### EXERCISE TASK
In the acid titration problem below, rewrite the paragraph that opens "A weak acid $HA$ after treating" as a short bulleted list that keeps its main facts.
::: EXTRACTED TEXT
Question

A weak acid $HA$ after treating with $12\text{mL}$ of $0.1M$ strong base $BOH$ has a $pH$ of 5. At the end point the volume of same base required is $26.6\text{mL}$. Calculate the $K_a$ of an acid.

• A. $1.8\times {10}^{-5}$
• B. $8.22\times {10}^{-6}$
• C. $1.8\times {10}^{-6}$
• D. $8.2\times {10}^{-5}$

Answer 1

The correct option is B $8.22\times {10}^{-6}$

For neutralisation:
Total $M_{\text{eq.}}$ of acid $=M_{\text{eq.}}$ of base $=26.6\times 0.1=2.66$
Now for partial neutralisation of acid
$\begin{array}{cccccccc}& HA& +& BOH& \to & BA& +& H_{2}O\\ M_{\text{eq.}}\text{before reaction}& 2.66& & 1.2& & 0& & 0\\ M_{\text{eq.}}\text{after reaction}& 1.46& & 0& & 1.2& & 1.2\end{array}$
The resultant mixture acts as a buffer solution.
Hence, $\left[HA\right]$ and $\left[BA\right]$ may be placed in terms of $M_{\text{eq}}$ since volume of mixture is constant.
$pH=-\text{log}{K}_a+\text{log}\frac{\left[Salt\right]}{\left[Acid\right]}$
or $5=-\text{log}{K}_a+\text{log}\frac{1.2}{1.46}$
$K_a=8.22\times {10}^{-6}$
::::::
::: LISTING
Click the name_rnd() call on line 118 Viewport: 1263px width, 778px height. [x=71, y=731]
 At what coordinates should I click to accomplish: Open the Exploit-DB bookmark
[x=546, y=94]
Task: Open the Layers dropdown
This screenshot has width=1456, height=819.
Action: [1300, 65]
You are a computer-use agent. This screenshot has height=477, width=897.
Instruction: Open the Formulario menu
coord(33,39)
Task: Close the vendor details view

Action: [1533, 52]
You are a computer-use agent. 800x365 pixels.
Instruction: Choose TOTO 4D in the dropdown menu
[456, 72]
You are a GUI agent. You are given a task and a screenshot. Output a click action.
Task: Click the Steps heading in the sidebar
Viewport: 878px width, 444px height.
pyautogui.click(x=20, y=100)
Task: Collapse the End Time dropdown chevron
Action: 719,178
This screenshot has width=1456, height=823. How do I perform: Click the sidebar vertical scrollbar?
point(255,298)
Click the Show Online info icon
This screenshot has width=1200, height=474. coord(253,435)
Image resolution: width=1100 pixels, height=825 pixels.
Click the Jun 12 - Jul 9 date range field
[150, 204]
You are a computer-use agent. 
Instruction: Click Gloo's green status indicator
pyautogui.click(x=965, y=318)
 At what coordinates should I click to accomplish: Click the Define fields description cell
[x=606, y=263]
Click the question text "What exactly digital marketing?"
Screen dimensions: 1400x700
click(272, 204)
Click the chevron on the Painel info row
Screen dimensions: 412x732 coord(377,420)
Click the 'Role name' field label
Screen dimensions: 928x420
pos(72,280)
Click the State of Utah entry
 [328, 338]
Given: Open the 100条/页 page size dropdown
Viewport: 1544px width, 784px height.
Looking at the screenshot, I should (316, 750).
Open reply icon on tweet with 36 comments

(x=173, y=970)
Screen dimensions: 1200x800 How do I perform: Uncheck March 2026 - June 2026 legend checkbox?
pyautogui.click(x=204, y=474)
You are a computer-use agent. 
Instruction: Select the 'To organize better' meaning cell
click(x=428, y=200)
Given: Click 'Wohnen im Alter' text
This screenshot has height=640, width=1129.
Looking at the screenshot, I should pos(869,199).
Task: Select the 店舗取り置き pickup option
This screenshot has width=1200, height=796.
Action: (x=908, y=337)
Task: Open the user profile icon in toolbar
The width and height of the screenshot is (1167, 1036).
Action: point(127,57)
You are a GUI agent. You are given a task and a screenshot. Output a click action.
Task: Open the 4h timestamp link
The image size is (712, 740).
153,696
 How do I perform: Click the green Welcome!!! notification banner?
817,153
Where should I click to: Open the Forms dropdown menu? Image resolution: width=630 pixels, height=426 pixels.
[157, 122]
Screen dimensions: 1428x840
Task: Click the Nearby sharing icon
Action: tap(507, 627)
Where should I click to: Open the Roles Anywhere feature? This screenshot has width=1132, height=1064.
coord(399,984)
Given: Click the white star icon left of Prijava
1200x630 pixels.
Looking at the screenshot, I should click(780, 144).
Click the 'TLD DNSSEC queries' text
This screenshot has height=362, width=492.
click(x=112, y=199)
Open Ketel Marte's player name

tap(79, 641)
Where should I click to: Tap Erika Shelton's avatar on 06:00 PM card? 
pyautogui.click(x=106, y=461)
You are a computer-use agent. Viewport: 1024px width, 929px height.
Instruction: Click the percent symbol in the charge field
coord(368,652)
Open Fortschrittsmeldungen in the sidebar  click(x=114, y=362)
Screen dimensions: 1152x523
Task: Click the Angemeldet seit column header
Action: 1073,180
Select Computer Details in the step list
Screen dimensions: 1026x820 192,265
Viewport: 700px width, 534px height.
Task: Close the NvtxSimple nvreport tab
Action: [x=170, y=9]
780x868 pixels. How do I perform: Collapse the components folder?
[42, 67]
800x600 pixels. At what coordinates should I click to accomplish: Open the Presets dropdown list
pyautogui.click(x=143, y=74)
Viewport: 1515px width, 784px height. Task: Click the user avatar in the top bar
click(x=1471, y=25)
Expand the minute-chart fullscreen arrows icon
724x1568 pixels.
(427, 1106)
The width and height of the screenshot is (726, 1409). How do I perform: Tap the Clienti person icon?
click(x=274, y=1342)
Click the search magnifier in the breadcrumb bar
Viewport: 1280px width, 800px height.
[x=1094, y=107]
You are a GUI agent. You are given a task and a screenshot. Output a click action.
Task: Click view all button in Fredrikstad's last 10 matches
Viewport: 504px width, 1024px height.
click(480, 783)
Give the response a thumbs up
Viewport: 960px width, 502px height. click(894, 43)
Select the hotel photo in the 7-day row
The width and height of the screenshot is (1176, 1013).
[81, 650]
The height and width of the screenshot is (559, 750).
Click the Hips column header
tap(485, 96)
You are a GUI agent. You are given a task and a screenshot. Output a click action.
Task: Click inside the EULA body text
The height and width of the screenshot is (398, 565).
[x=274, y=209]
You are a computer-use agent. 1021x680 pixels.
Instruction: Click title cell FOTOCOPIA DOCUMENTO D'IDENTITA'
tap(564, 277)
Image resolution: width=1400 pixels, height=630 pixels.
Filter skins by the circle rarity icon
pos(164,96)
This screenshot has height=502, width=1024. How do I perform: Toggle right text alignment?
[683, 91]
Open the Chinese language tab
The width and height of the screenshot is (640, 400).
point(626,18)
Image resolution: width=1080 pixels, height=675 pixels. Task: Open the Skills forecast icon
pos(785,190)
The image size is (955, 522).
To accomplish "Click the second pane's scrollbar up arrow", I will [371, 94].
::::::
### EXERCISE OUTPUT
- Weak acid HA is treated with 12 mL of 0.1 M strong base BOH.
- The resulting pH is 5.
- Reaching the end point takes 26.6 mL of the same base.
- Task: calculate the Ka of the acid.